I. PHYSICAL GEOGRAPHY.

To the east Sikkim is bounded by a ridge which forms the watershed between it on one side and Bhután and the Chumbi portion of Thibet on the other, the streams on the Sikkim side being tributaries of the Tistá and those on the Bhután and Chumbi side feeders respectively of the Jaldhaká and the Torsá. The ridge, which is sometimes called the Cholá range from one of the passes in it, rises in elevation northward, the principal peaks proceeding in that direction being Lingtu (12,617 feet), Gipmochi (14,523 feet), Chukurchi (15,283 feet), Dopendikáng (17,325 feet), Black rock (17,570 feet), and Powhunri (23,190 feet). The chief passes on the eastern frontier are Pembiringo, Jalep (14,390 feet), Cholá (14,550 feet), and Thankalá (16,000 feet).

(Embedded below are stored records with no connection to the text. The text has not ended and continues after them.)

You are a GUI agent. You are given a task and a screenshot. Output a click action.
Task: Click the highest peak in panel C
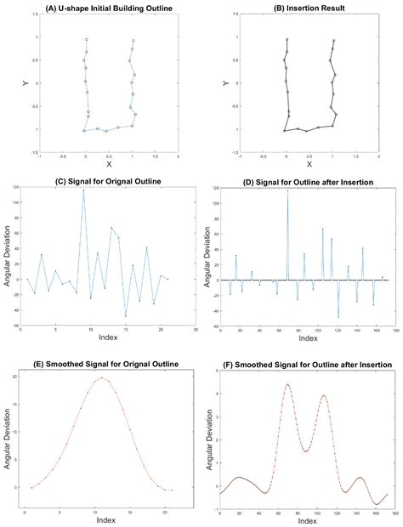point(83,190)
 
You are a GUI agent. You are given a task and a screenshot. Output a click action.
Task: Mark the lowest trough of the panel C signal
point(126,316)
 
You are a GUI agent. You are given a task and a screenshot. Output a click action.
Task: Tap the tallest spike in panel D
point(287,191)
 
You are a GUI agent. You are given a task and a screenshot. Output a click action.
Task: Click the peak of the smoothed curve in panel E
point(102,377)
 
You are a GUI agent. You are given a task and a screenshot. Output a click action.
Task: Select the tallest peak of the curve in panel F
point(287,384)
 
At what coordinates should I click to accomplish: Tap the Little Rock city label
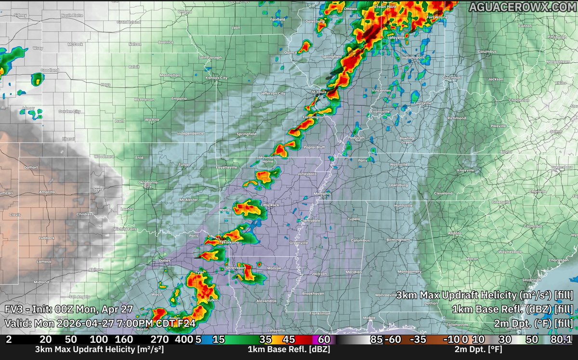[x=270, y=205]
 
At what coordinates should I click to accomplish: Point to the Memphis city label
[x=322, y=194]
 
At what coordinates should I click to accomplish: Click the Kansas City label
[x=216, y=78]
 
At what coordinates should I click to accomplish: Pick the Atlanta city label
[x=454, y=233]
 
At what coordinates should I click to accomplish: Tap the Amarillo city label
[x=47, y=192]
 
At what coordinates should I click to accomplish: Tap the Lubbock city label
[x=47, y=238]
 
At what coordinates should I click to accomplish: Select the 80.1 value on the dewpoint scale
[x=562, y=340]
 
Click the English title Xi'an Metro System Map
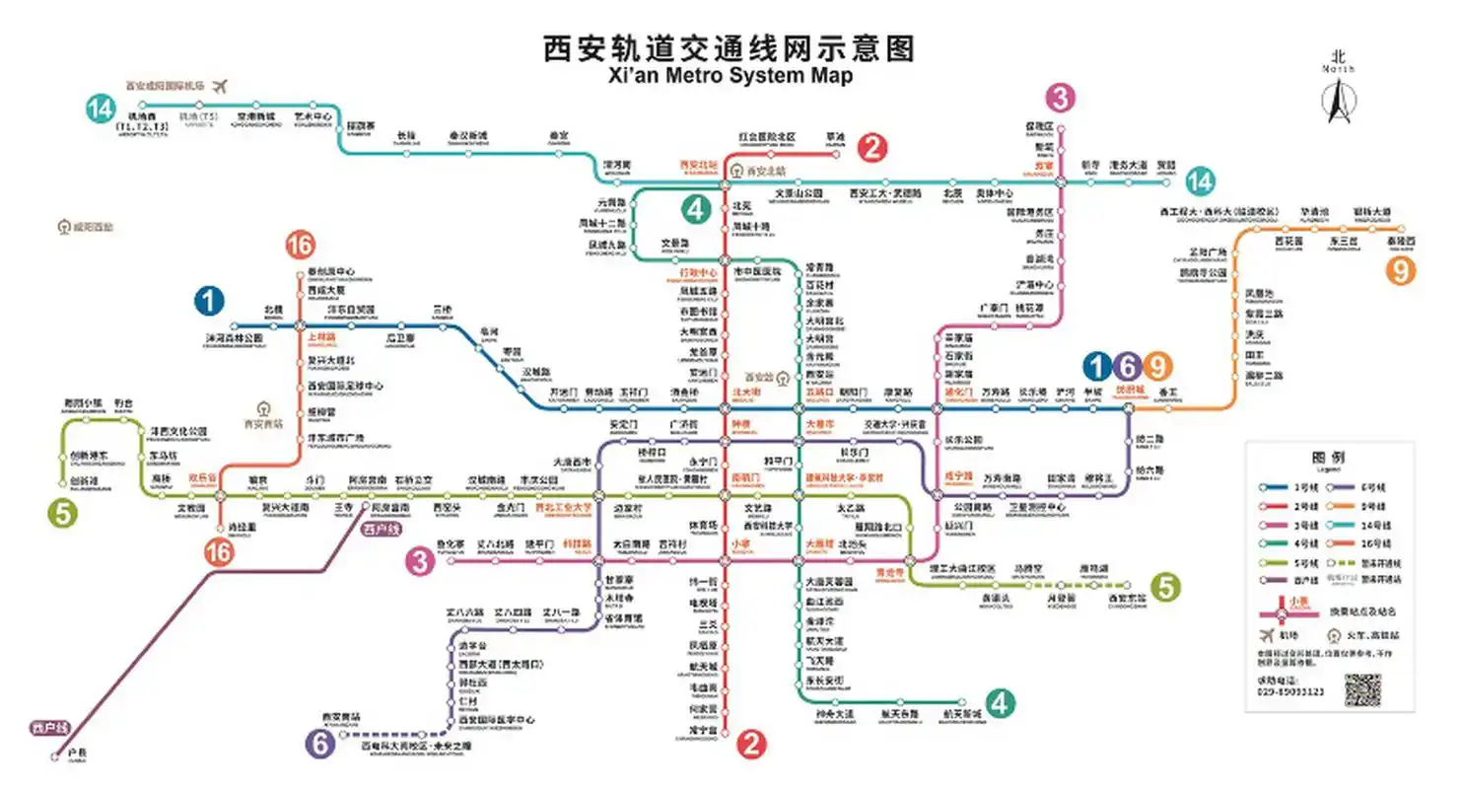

The northern boundary is drawn on the Survey map (Sheet No. 7 NW) along a lofty snow-capped ridge of which Kanchanjháu (22,550 feet) and Chomiumo. (22,290 feet) are the best known peaks. The natural line of watershed lies a little further north along a less elevated ridge passing through Bhomtso north of the Cholamo lake; and the boundary in a more recent map is drawn along this line. The streams to the south of it are feeders of the Tistá, and those to the north are tributaries of the Arun. The best known passes on the northern frontier are Donkiá (18,100 feet), Kongrálamu (16,000?), and Naku (17,000 feet).

1 l'ublished in the Survey of India Report on the explorations in Sikkim, Bhutan, and Thibet (1889).